Et pourtant, les habitants s'étaient déjà penchés sur la problématique des nouveaux logements dans le quartier et dans la commune. "Un Mouvement citoyen boitsfortois avait vu le jour en vue d'instaurer un PPAS pour éviter les constructions anarchiques. Ce travail avait débouché sur le Projet Saule (Symbiose Agriculture Urbaine Logement Ecosystème) dans lequel se retrouvaient aussi des architectes et des urbanistes. Ce projet concluait au développement du logement sans passer par la 'bétonisation', en ajoutant, par exemple, des étages au bâti existant ou en transformant des espaces vides de bureaux en logements. Malheureusement, et alors que des fonds importants avaient été avancés tant pour la révision de ce PPAS que pour le projet Saule, ce dernier a été rangé au frigo par la Région, désireuse de bâtir."
Beaucoup de vert classé
Si la commune apparaît comme la plus verte de la Région bruxelloise, Dominique Moraux tempère cette affirmation. "Bien sûr que les espaces verts y sont nombreux mais c'est oublier un peu vite que la Forêt de Soignes est classée, tout comme le parc de la Héronnière. Quand vous enlevez ces deux grands espaces verts non constructibles, vous verrez que la commune n'est pas plus verte que ses voisines et, surtout, que les parcelles où bâtir sont très rares, et les nouvelles constructions ne se feraient qu'au détriment d'aménagements existants, sportifs dans le cas du terrain de rugby longeant la rue des Tritomas, ou collectifs comme ce qu'on appelle Le Petit Caille."

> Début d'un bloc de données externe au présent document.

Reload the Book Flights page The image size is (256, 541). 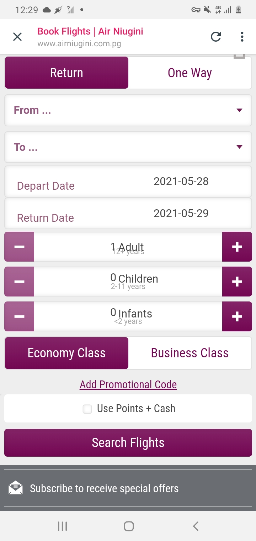[216, 37]
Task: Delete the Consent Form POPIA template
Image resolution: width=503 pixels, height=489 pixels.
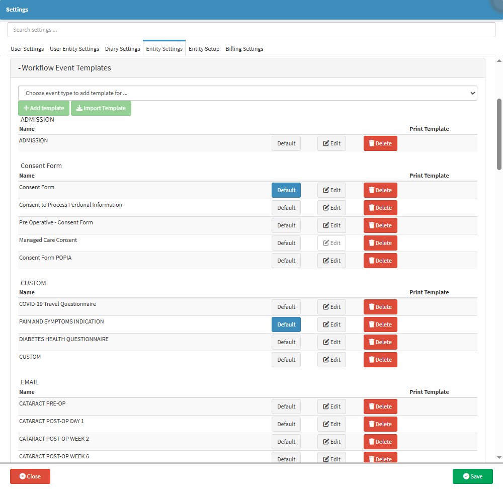Action: point(380,261)
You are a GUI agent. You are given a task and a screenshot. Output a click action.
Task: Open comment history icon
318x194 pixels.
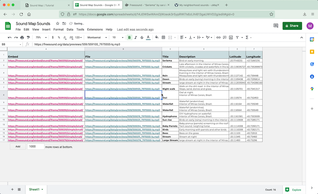click(x=275, y=26)
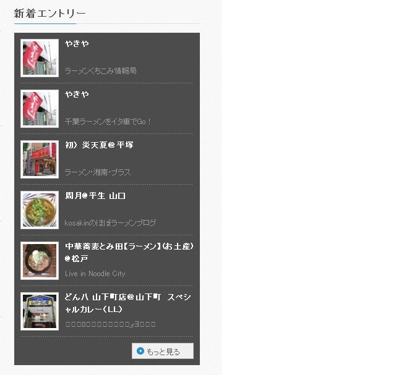The width and height of the screenshot is (396, 375).
Task: Visit the 千葉ラーメンをイタ車でGo！ blog link
Action: (108, 122)
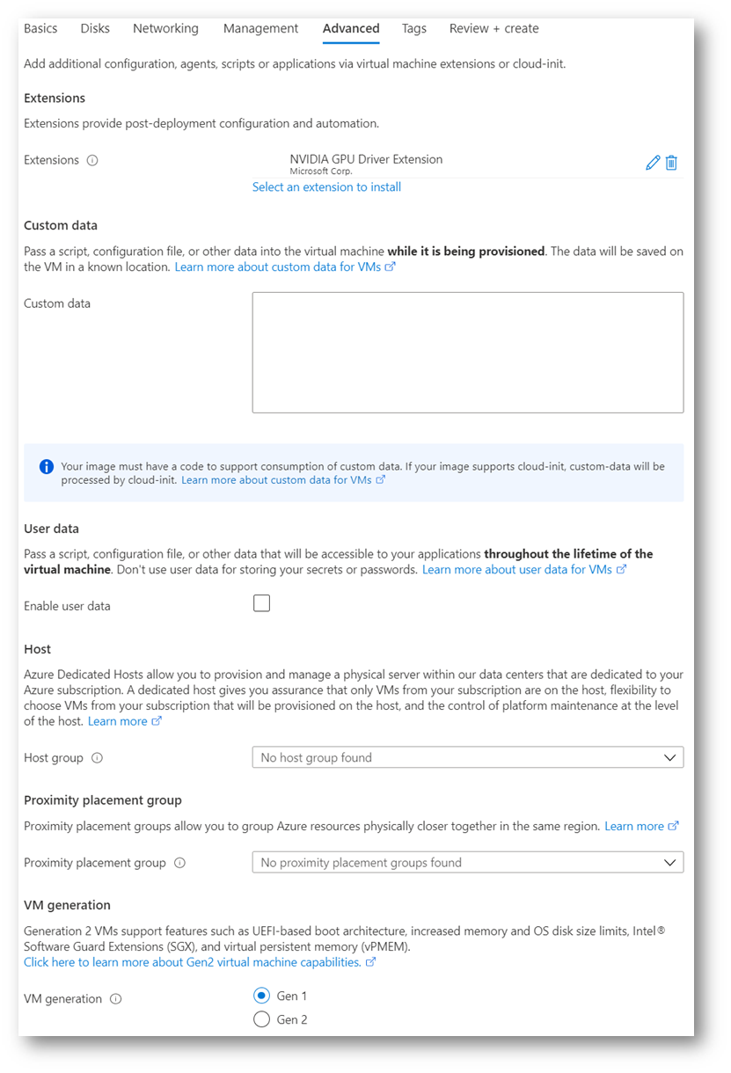Image resolution: width=731 pixels, height=1073 pixels.
Task: Switch to the Tags tab
Action: (x=413, y=28)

Dans l'intervalle, Watermael-Boitsfort attend la fin du projet Souverain 25 visant la réhabilitation de l'ancien siège de la Royale belge (MA²-Metger et associés) et celle de l'interminable chantier du RER qui défigure les abords des deux gares locales. "Il faut aussi espérer la remise en état prochaine des cités-jardins qui, voici quelques dizaines d'années, faisaient la renommée de la commune à travers le monde, lorsqu'au mois de mars, leurs rues se paraient du rose des cerisiers du Japon, souligne encore Dominique Moraux. Un autre chantier, pas inutile, sera celui du réaménagement de la place Keym, prévu pour 2023. Alors seulement, il fera à nouveau bon de se promener aux quatre coins de cette belle commune", conclut cette membre active d'Archicitoyens, dont le collectif organise les Fêtes des Lumières et des animations estivales en vue d'égayer ce square des Archiducs et faire se rencontrer des habitants qui ne se fréquentent pas assez. "Ce qui fonctionne bien, ce sont les rendez-vous mensuels que le collectif a avec la Maison de Quartier ainsi qu'avec Le Logis et Le Floréal, pour coordonner ces activités."